Ex2SM: A text mining method to detect repeated strings in biological sequences

For several years, researchers have been trying to use computational methods for exact string matching, which entails identifying repeating patterns in long strings of text or digits. This is because tools that can automatically identify these repeating patterns could have numerous important applications in fields such as genetics and biology.

Konstantinos F. Xylogiannopoulos, an associate researcher at the University of Calgary, has recently developed a new text mining technique that can detect every possible repeated string in multivariate biological sequences. His work could help experts in their search for advanced treatments for serious diseases, including genetics-related ones, such as cancer or Alzheimer's.

"My research was inspired by a paper about pattern matching in DNA sequences," Xylogiannopoulos said. "Although I had general knowledge in biology, I had never considered the complexity of the problem from a computer science perspective, because of the size of a DNA sequence. Since then, I devoted myself to trying to simplify pattern detection for big data by optimizing my algorithm for detecting repeated patterns."

Shortly after he started researching string matching in DNA sequences, Xylogiannopoulos made an interesting observation. He found that many well-known computer science problems can be efficiently solved by transforming them into a repeated pattern detection problem, irrespective of their size or complexity.

"For example, a few months ago, Google announced the calculation of the first 31 Trillion digits of pi." Xylogiannopoulos said. "Yet, since 2016, I have detected the two longest repeated patterns that exist in the first 1 trillion digits of pi, something practically impossible with other algorithms.
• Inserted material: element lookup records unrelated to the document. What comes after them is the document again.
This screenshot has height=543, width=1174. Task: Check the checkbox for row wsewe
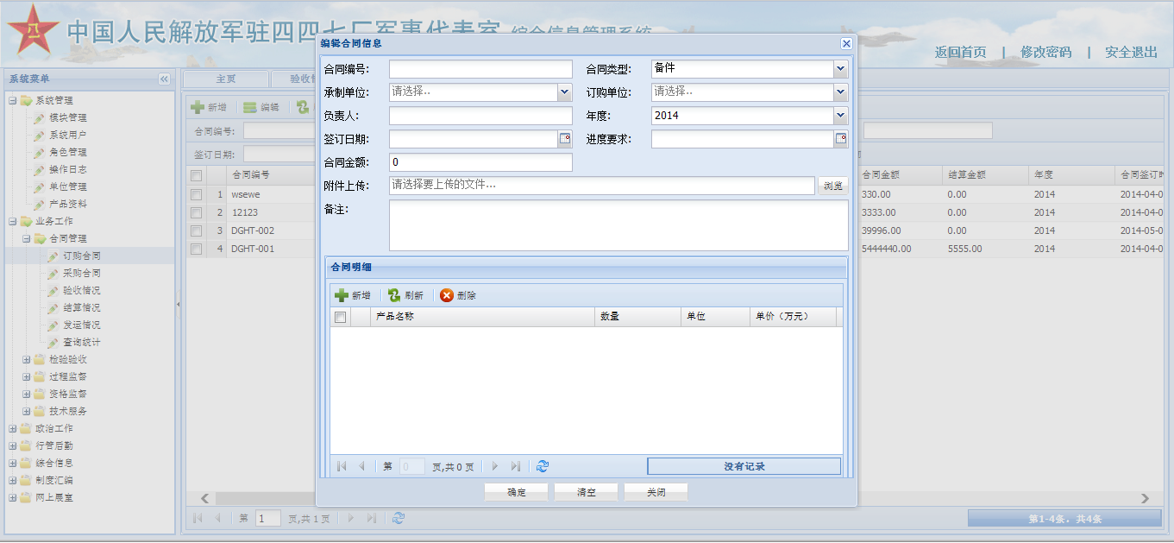(x=197, y=194)
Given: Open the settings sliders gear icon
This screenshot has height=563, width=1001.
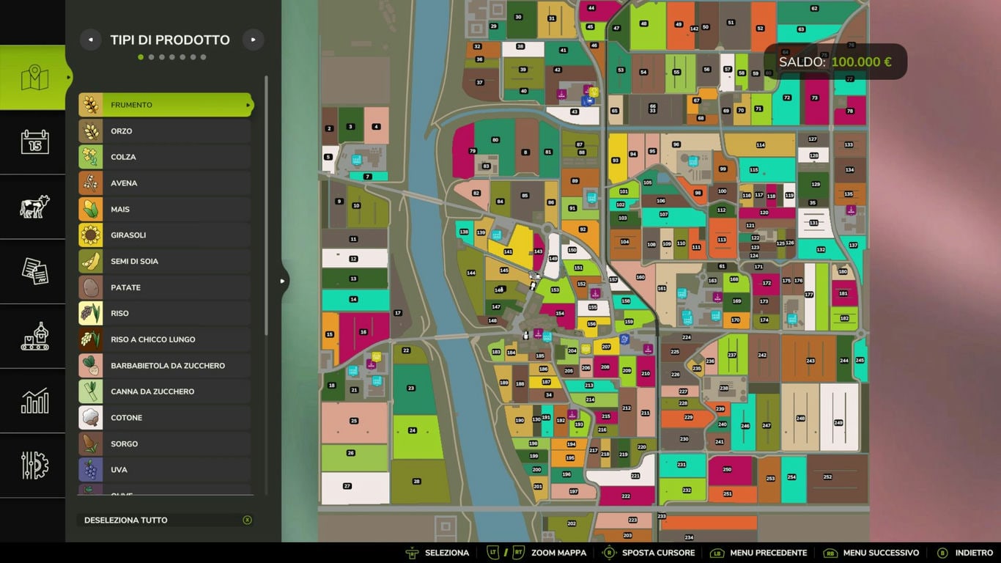Looking at the screenshot, I should pyautogui.click(x=34, y=465).
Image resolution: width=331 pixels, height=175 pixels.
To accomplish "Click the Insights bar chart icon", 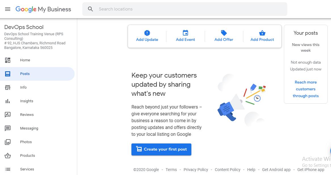I will point(8,101).
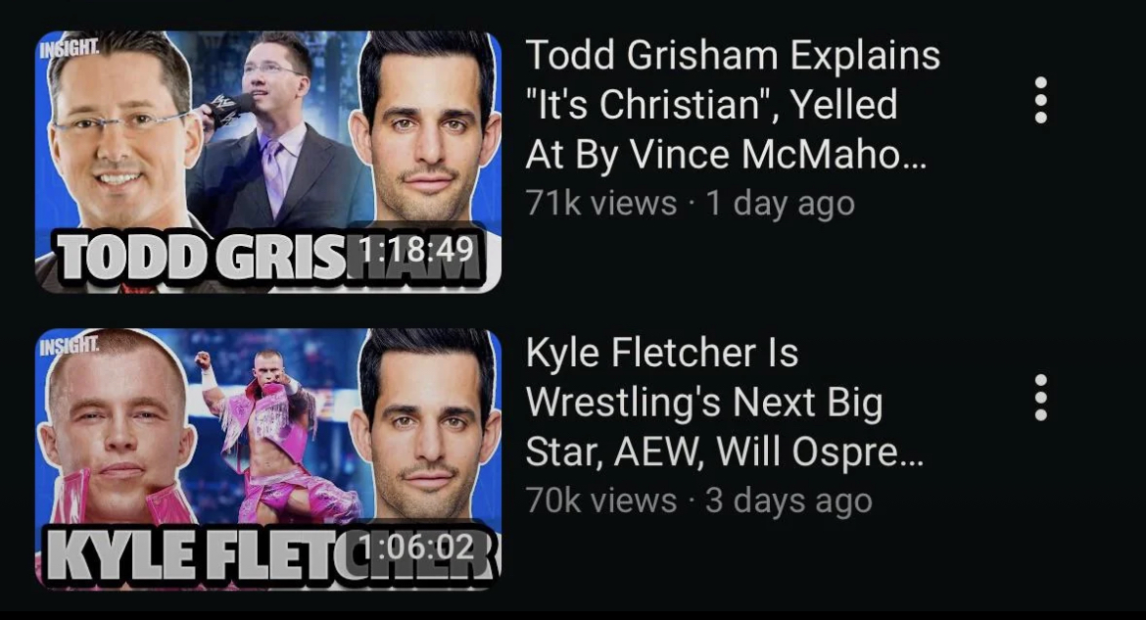Image resolution: width=1146 pixels, height=620 pixels.
Task: Tap the 1:06:02 duration badge
Action: [416, 547]
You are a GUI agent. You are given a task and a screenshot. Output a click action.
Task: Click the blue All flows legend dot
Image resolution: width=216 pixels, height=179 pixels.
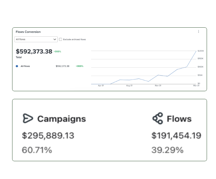tap(17, 66)
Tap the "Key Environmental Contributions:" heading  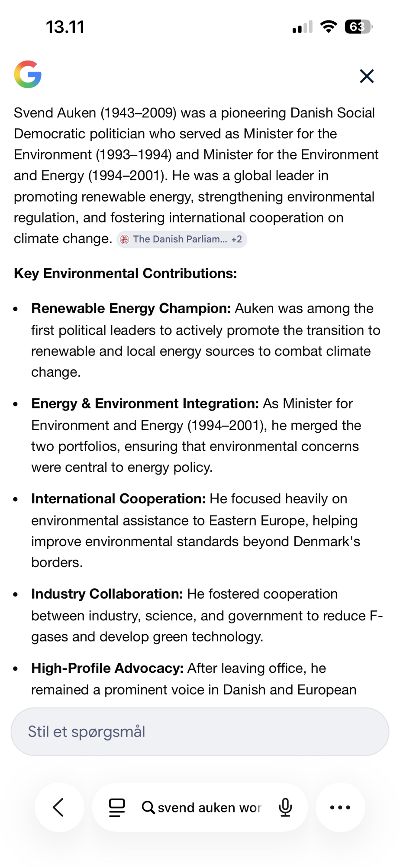(126, 274)

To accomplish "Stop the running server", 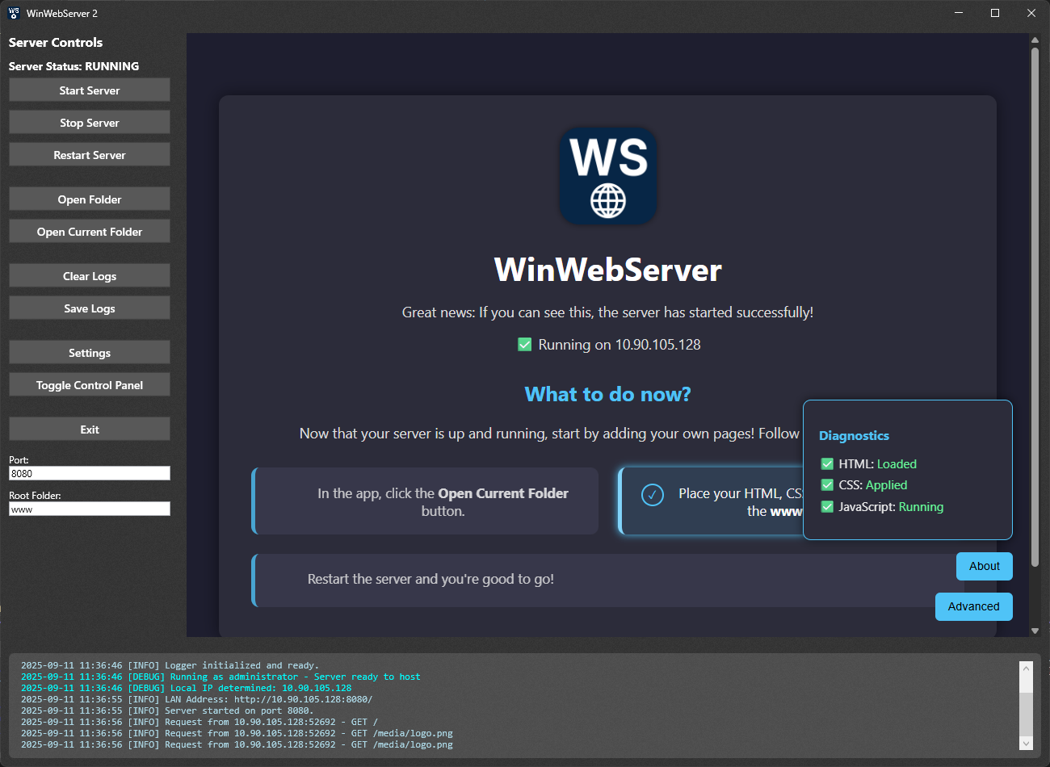I will (89, 122).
Thanks to Google pi-api it is very easy now to verify my findings."

In his recent study, Xylogiannopoulos developed a pipeline of execution of advanced data structures and algorithms that can be used for text mining. This technique, called Ex2SM, achieves string matching via a series of important steps.

"Firstly, the technique creates the longest expected repeated pattern reduced suffix array (LERP-RSA) for suffixes of a predefined length (LERP) using several attributes of the LERP-RSA, such as classification based on the DNA alphabet (A, C, G and T)," Xylogiannopoulos explained. "Then, the all repeated pattern detection (ARPaD) algorithm is executed to detect every pattern that exists at least twice. For patterns that are found to have a length of exactly LERP, the Moving LERP algorithm is executed to create a new LERP-RSA and execute ARPaD. The process is repeated, in parallel, until all patterns, regardless of length, have been discovered."
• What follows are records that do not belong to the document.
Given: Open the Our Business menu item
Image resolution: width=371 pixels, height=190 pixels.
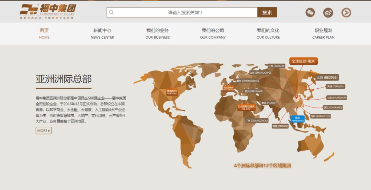Looking at the screenshot, I should tap(158, 34).
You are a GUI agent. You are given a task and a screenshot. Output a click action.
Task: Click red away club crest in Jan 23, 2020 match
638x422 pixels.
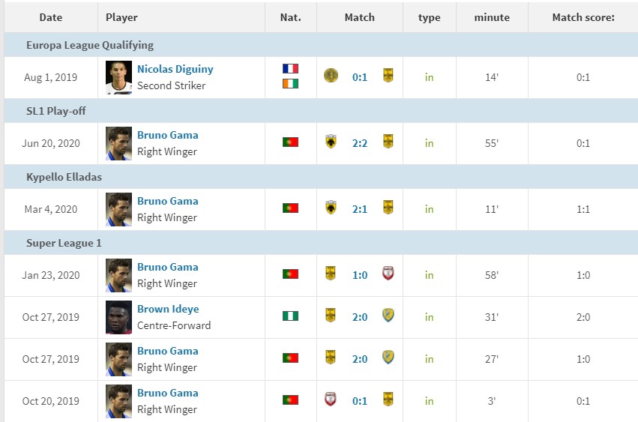point(388,273)
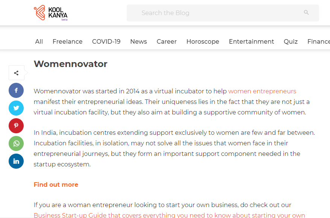The height and width of the screenshot is (218, 330).
Task: Share article via WhatsApp
Action: 16,143
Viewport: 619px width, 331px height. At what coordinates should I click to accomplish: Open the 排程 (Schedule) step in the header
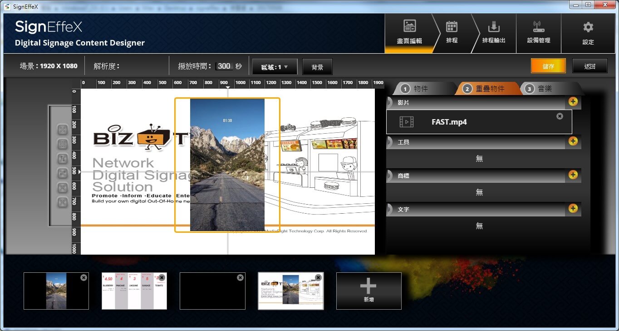(x=452, y=33)
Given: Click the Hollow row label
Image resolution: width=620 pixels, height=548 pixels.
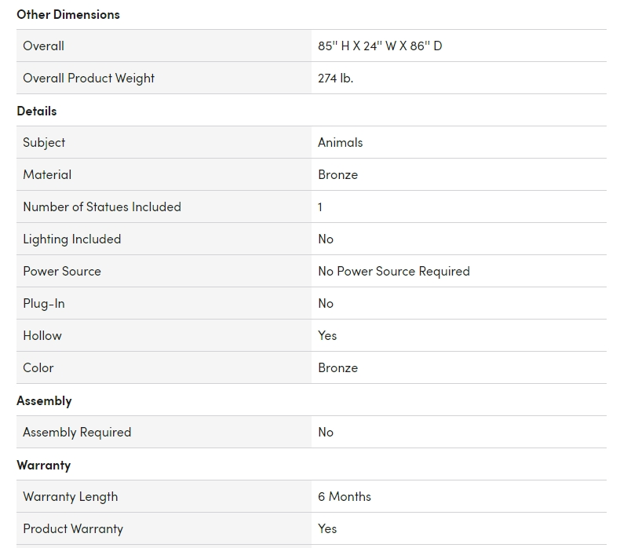Looking at the screenshot, I should point(42,336).
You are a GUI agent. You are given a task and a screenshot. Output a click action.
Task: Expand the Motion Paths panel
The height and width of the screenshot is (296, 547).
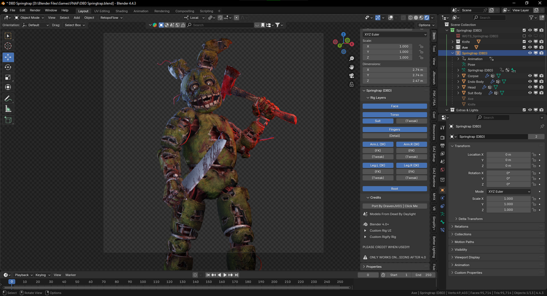pos(464,242)
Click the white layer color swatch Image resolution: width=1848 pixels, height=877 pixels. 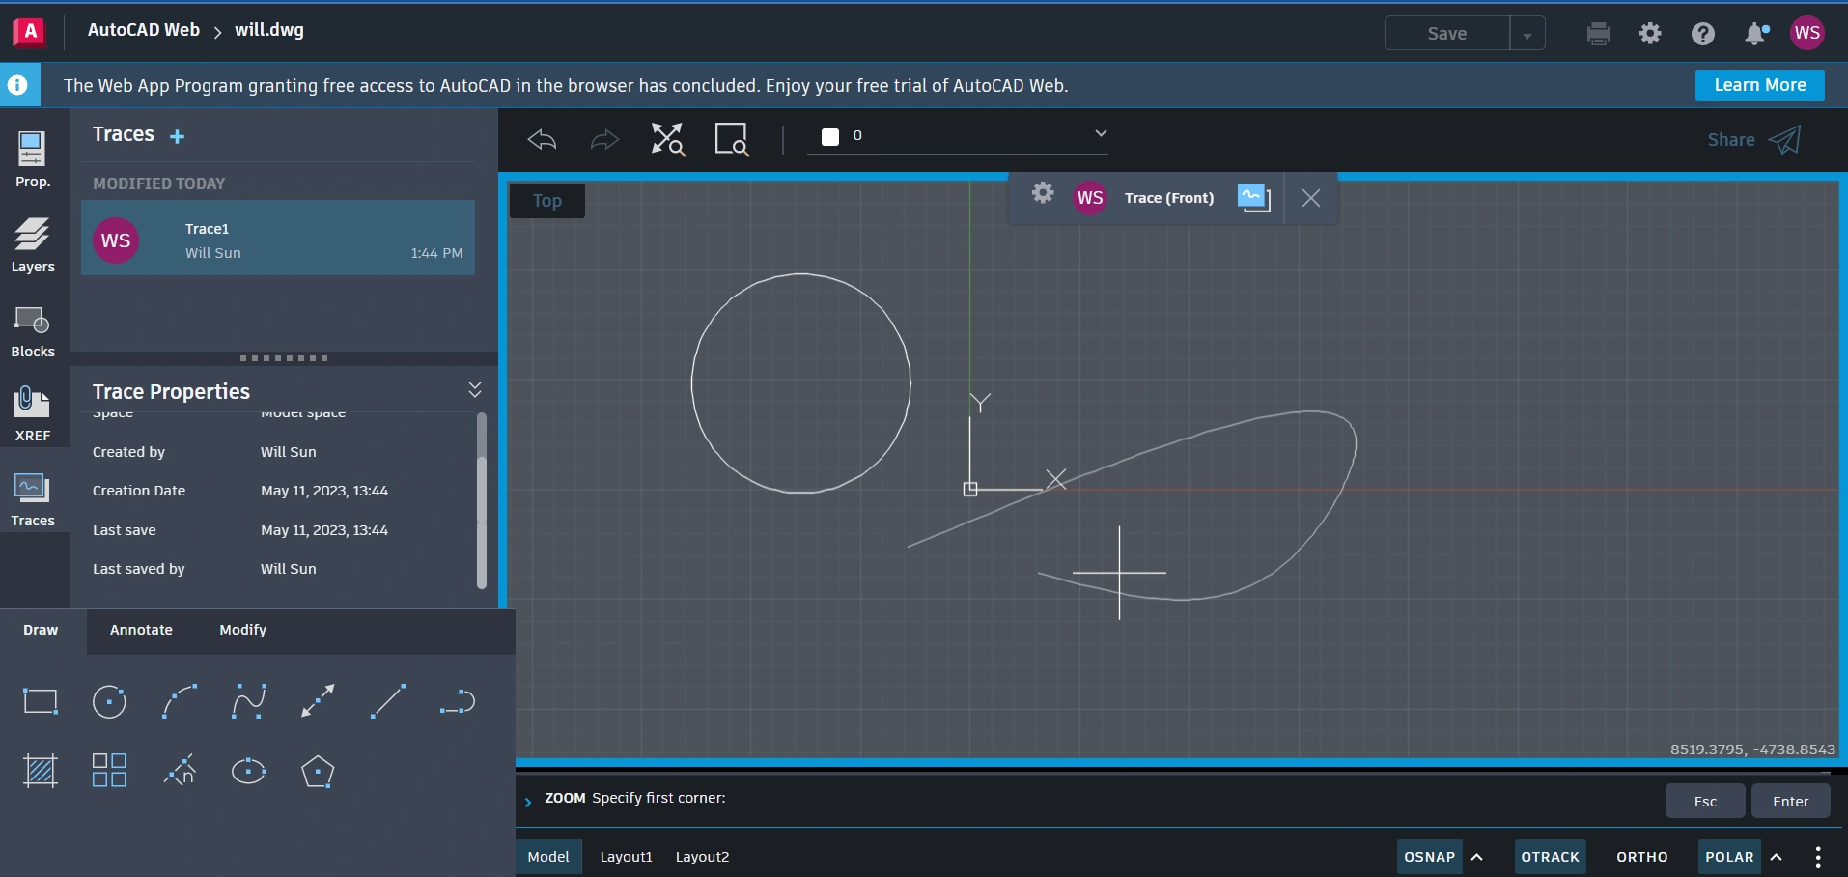830,136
The method developed by Xylogiannopoulos allows for classification and parallelization. Moreover, it can be executed on completely isolated and different hardware, software or cloud systems. In other words, Ex2SM works well irrespective of hardware limitations or dataset sizes. What truly differentiates it from other existing methods, however, is that it is input agnostic, i.e. it does not require input strings in order to search for them.
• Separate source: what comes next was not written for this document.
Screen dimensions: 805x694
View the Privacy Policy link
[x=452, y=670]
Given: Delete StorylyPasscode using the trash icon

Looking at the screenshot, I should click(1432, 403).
"Let's imagine that we have a book and each time we need to search for a word or phrase in a chapter we need to repeat the searching process using any pattern matching algorithm," Xylogiannopoulos said. "In this context, Ex2SM could be seen as a process that generates an 'index' of all repeated words, phrases etc. in the chapter by executing the process just once. This index allows us to achieve fast outputs for any kind of meta-analyses by executing complex and targeted queries directly on the results (usually a simple binary search), something that, to the best of my knowledge, no other methodology or algorithm has achieved so far."

Interestingly, Ex2SM can be applied to a variety of different tasks. For instance, it could be scaled up to analyze a simple system of chapters (e.g. a book), a complex multivariable system (e.g. a library or collection of books), and even a high-multidimensional system (e.g. a universal library or collection of libraries). When applied to the field of bioinformatics, on the other hand, the new technique could be used for string matching of chromosomes, human genomes, a collection of human genomes, and ultimately even genomes for all species within a universal database.

In his study, Xylogiannopoulos specifically wanted to highlight the potential Ex2SM for deep pattern detection and data mining within the field of bioinformatics. Remarkably, he successfully used his method to analyze the entire human genome and unveil repeating patterns. This allowed him to observe, for example, that there is a specific type of long repeated patterns that exists only in certain chromosomes.

"More complicated studies could also be performed using Ex2SM," Xylogiannopoulos said. "For example, we know that there is a connection between breast and prostate cancer, two entirely different organs, because of the BRCA1 and BRCA2 genes. What this method can disclose is a possible interconnectivity among different diseases because of common 'sections' in DNA, RNA, protein sequences etc. that could probably connect more diseases and their treatments."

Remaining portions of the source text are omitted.